5. – Il quinto motivo investe, ai sensi dell’art. 360, primo comma, n. 3, c.p.c., la violazione e/o falsa applicazione degli artt. 2043, 2051, 2056, 2058 e 1223 c.c., per avere la Corte distrettuale confermato il rigetto delle domande di risarcimento danni per equivalente, sostenendo, dapprima, che il gravame fosse avvenuto solo per omessa pronuncia – mentre in realtà il Giudice di primo grado si era pronunciato – e reputando, poi, che la domanda di rimessione in pristino, in quanto ipotesi di tutela in forma specifica, avrebbe avuto una valenza pienamente satisfattiva anche di eventuali pregiudizi di cui si invocava il risarcimento per equivalente.
5.1. – La critica è inammissibile.
E ciò nonostante, in astratto, le due forme di tutela risarcitoria in ordine allo stesso fatto lesivo possano coesistere, allorché la rimessione in pristino sia finalizzata a inibire la protrazione del nocumento (per il futuro) e il risarcimento per equivalente sia diretto a consentire la riparazione dei pregiudizi già consolidati (per il passato), con precipuo riguardo alle condotte illecite permanenti destinate a produrre effetti prolungati nel tempo.
Infatti, il mezzo di critica non aggredisce la ratio decidendi fatta propria dal Giudice d’appello (e già esposta dal Giudice di prime cure), secondo cui, all’esito della disposizione della rimessione in pristino, non sono emersi, in ragione delle condotte illecite perpetrate, danni particolari da risarcire per equivalente, così negandosi l’integrazione di un danno per mancata disponibilità dell’immobile (Cass. Sez. U, Sentenza n. 33659 del 15/11/2022).

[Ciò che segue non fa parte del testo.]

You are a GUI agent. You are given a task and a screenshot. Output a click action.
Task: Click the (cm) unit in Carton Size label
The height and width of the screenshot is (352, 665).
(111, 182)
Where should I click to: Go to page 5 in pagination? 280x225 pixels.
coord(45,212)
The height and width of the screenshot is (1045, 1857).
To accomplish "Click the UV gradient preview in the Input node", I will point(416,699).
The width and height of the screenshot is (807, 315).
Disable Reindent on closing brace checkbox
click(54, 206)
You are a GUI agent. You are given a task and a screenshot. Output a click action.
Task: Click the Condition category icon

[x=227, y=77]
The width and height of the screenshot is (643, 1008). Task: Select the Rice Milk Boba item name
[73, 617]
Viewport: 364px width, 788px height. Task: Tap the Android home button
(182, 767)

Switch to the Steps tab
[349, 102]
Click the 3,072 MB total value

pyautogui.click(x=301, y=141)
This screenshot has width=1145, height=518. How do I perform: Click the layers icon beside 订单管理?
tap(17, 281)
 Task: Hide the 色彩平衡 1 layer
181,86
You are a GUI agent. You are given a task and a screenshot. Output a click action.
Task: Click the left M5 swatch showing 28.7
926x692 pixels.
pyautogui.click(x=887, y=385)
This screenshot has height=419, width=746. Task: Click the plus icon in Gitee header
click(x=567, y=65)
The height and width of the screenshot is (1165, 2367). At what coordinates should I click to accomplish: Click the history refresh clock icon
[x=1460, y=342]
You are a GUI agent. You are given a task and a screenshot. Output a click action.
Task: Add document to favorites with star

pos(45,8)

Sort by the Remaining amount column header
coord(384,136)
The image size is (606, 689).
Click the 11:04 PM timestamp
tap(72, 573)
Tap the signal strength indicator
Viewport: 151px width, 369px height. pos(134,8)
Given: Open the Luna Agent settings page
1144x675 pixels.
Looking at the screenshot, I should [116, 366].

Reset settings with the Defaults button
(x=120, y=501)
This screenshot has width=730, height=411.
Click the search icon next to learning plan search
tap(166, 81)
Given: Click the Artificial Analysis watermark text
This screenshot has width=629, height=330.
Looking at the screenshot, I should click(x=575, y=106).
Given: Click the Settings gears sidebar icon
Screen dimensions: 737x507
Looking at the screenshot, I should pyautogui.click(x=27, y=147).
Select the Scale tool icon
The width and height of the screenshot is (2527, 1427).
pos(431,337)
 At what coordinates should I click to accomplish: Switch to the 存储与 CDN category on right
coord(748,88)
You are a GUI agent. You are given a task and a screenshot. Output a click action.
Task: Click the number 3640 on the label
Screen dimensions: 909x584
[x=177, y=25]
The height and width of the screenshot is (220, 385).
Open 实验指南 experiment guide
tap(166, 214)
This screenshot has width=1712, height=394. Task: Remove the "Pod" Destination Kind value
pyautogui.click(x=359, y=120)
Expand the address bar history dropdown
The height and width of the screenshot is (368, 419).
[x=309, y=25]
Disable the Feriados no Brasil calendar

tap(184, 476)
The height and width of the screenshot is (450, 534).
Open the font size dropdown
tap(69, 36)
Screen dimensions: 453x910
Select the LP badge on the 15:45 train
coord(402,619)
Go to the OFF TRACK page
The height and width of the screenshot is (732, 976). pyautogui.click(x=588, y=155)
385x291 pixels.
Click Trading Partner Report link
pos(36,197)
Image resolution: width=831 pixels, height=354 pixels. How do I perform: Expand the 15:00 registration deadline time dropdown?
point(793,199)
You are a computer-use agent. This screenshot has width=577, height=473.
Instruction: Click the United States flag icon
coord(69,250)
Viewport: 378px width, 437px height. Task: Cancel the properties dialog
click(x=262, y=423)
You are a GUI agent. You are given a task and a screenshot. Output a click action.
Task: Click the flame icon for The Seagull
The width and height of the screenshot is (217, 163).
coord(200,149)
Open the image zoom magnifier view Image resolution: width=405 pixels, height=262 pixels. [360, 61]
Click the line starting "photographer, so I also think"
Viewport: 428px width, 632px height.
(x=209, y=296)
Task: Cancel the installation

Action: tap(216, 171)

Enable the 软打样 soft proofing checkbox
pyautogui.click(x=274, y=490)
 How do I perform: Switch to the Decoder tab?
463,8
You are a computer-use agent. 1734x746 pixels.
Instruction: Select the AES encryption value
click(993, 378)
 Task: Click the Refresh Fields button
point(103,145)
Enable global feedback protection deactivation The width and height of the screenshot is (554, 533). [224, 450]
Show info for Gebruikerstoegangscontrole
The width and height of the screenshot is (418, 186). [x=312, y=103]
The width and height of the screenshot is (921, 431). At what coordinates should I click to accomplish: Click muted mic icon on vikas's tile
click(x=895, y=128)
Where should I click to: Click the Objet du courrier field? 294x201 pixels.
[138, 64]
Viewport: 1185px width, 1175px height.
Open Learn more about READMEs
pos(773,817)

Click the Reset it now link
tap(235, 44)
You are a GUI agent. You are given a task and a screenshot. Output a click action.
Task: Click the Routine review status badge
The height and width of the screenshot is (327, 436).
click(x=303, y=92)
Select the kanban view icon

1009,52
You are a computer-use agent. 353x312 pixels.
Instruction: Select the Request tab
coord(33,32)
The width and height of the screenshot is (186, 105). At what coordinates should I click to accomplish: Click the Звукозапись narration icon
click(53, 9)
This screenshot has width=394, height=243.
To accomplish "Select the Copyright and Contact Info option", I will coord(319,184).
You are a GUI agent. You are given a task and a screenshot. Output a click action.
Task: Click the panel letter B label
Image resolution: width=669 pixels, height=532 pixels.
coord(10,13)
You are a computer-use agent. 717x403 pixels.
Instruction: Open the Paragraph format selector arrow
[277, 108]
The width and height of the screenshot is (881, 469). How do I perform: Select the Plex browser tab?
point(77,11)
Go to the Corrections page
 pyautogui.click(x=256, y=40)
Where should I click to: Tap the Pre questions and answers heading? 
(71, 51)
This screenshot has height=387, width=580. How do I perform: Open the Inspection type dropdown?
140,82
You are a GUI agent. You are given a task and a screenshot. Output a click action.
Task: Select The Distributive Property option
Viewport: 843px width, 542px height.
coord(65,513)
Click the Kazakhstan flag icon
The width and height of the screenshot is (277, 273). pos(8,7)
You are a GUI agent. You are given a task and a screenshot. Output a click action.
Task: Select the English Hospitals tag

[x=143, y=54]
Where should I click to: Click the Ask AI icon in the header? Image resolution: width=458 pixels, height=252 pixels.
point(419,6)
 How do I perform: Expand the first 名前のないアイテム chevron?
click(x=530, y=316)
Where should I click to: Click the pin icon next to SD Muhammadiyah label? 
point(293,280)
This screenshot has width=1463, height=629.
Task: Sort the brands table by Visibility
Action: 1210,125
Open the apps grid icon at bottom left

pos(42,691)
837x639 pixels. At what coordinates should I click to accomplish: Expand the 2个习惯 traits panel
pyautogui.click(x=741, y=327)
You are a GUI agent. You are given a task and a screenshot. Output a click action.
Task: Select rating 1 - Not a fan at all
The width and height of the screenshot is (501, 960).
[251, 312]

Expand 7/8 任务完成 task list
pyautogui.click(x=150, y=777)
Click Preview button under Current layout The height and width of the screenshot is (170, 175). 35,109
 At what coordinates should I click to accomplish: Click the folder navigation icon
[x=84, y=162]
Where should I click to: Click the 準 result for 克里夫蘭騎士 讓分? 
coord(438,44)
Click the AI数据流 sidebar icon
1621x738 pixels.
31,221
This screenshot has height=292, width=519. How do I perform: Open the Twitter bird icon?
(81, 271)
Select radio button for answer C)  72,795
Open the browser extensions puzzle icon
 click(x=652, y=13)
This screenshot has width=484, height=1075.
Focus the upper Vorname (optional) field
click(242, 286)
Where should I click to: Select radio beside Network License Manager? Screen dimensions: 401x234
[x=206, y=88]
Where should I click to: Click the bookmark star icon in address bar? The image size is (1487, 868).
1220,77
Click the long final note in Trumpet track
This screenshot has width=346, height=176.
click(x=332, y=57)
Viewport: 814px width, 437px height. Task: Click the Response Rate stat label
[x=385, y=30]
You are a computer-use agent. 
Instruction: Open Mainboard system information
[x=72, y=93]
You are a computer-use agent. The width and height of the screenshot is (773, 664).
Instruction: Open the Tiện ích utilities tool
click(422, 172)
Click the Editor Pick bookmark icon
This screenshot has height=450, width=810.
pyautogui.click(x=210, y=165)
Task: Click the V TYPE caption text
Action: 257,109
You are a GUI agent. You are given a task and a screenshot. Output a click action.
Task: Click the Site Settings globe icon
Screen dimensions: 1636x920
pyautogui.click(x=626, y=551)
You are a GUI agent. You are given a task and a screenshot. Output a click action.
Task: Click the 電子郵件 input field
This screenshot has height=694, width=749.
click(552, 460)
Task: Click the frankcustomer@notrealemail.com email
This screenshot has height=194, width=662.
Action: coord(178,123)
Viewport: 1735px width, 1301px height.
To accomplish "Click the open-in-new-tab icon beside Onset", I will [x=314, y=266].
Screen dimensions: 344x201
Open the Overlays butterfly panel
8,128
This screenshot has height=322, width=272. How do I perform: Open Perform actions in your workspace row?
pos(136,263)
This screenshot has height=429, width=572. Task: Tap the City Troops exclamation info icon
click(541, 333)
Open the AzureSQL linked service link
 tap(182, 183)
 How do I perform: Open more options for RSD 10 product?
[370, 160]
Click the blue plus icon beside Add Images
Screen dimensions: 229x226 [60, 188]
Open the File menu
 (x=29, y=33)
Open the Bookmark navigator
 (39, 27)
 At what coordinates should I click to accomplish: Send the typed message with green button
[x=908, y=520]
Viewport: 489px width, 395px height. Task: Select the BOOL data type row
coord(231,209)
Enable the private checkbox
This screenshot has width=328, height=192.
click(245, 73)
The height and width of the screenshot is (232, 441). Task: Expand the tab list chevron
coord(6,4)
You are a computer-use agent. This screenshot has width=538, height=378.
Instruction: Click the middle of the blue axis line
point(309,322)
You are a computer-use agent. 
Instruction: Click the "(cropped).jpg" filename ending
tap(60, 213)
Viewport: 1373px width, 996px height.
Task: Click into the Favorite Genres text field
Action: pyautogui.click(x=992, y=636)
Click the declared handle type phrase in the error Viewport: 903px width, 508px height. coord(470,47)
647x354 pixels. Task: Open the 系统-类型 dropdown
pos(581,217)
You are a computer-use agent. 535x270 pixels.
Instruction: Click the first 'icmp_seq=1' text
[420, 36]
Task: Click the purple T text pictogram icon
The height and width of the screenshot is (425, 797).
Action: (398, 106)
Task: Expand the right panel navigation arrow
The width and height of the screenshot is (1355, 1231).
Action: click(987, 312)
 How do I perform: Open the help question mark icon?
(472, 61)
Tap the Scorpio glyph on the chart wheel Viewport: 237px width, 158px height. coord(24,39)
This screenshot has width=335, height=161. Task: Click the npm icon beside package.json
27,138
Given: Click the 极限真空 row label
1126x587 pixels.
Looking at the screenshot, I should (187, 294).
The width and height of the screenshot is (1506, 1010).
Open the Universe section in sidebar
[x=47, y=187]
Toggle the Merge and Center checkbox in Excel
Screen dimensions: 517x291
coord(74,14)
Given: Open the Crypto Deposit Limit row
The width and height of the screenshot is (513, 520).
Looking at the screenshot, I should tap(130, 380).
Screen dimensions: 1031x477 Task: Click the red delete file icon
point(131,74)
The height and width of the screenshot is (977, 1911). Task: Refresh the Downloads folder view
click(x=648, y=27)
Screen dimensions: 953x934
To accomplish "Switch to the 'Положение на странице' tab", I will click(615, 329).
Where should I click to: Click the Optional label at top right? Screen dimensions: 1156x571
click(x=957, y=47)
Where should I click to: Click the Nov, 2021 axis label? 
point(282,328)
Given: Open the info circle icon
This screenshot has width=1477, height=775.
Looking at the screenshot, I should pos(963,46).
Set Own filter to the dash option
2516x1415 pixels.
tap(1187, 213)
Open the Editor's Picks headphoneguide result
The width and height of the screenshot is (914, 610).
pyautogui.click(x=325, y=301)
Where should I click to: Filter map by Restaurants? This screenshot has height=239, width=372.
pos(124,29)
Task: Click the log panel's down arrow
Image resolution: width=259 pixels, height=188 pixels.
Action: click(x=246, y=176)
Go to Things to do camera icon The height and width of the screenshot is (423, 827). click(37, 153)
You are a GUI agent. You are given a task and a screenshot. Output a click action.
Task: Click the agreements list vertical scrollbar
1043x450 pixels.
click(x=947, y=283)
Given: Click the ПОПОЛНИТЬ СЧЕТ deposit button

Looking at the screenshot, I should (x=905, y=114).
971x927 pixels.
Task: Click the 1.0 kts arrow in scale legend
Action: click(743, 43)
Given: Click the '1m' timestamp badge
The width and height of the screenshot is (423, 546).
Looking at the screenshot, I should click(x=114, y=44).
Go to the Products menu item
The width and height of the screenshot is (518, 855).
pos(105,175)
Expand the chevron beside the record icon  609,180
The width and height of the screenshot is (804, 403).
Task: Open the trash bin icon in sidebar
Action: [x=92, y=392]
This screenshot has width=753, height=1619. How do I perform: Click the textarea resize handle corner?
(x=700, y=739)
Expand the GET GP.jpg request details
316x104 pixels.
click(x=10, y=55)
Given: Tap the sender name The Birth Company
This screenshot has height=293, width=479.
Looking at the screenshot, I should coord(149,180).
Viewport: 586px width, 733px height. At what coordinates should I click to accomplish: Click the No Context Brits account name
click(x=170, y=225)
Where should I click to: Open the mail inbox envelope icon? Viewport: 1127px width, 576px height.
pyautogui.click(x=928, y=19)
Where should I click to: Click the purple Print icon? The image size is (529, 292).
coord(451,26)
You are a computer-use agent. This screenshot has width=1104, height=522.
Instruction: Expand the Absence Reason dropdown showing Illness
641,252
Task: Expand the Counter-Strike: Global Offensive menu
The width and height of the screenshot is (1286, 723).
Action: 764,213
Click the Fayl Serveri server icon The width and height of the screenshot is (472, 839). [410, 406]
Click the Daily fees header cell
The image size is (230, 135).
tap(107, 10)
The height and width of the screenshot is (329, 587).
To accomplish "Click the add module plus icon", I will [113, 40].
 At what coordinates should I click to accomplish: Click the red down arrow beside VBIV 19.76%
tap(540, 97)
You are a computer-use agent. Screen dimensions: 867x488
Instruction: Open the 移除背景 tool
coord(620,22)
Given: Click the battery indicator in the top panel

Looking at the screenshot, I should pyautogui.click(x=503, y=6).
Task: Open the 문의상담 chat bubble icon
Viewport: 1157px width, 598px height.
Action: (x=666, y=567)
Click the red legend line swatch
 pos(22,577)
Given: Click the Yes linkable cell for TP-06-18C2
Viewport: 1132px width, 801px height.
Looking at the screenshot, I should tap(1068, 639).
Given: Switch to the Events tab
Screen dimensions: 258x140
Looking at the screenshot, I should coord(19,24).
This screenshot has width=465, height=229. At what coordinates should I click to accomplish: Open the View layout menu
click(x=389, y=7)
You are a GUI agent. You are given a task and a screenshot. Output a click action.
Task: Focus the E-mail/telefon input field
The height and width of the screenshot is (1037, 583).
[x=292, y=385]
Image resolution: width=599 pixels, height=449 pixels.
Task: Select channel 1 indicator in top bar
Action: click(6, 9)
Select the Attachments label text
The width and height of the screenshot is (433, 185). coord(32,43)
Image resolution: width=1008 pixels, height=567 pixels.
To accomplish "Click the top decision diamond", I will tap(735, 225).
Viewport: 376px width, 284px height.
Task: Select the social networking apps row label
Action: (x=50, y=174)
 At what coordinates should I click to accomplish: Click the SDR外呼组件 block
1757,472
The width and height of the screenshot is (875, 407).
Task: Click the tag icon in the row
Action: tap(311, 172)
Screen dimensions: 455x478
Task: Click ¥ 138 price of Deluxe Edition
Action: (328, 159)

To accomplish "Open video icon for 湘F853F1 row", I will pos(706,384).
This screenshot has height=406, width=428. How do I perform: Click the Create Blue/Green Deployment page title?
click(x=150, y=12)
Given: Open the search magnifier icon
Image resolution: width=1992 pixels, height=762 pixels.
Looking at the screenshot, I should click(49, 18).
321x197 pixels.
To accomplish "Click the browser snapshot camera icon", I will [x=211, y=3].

In altri termini, il Giudice di merito ha ritenuto che, per effetto delle infiltrazioni – provenienti dal cortile condominiale –, subite dal locale seminterrato destinato a laboratorio, che la società proprietaria acquirente intendeva sfruttare commercialmente ospitandovi mostre, esibizioni, ricorrenze e piccoli eventi in genere, all’esito degli interventi edilizi di risanamento realizzati, non si fosse determinato pregiudizio alla concreta possibilità di esercizio del diritto di godimento, diretto o indiretto mediante concessione del godimento ad altri dietro corrispettivo.
Non si tratta, infatti, di un danno automaticamente integrato alla stregua della realizzazione della condotta illecita, ove appunto si escluda che il contegno illecito posto in essere – pur suscettibile di tutela inibitoria, volta ad impedirne la reiterazione (nella specie, la persistenza delle infiltrazioni d’acqua) – abbia cagionato nocumento alla facoltà di godimento della cosa.
6. – Conseguentemente, il ricorso deve essere rigettato.
Le spese e i compensi di lite seguono la soccombenza e si liquidano come da dispositivo.
Sussistono i presupposti processuali per il versamento – ai sensi dell’art. 13, comma 1-quater, del d.P.R. 30 maggio 2002, n. 115 -, da parte della ricorrente, di un ulteriore importo a titolo di contributo unificato pari a quello previsto per l’impugnazione, se dovuto.
P.Q.M.
La Corte Suprema di Cassazione
rigetta il ricorso e condanna la ricorrente alla refusione, in favore del controricorrente, delle spese di lite, che si liquidano in complessivi euro 4.200,00, di cui euro 200,00 per esborsi, oltre accessori come per legge.
Ai sensi dell’art. 13, comma 1-quater, del d.P.R. n. 115 del 2002, dà atto della sussistenza dei presupposti processuali per il versamento, da parte della ricorrente, di un ulteriore importo a titolo di contributo unificato pari a quello previsto per il ricorso, a norma del comma 1-bis dello stesso art. 13, se dovuto.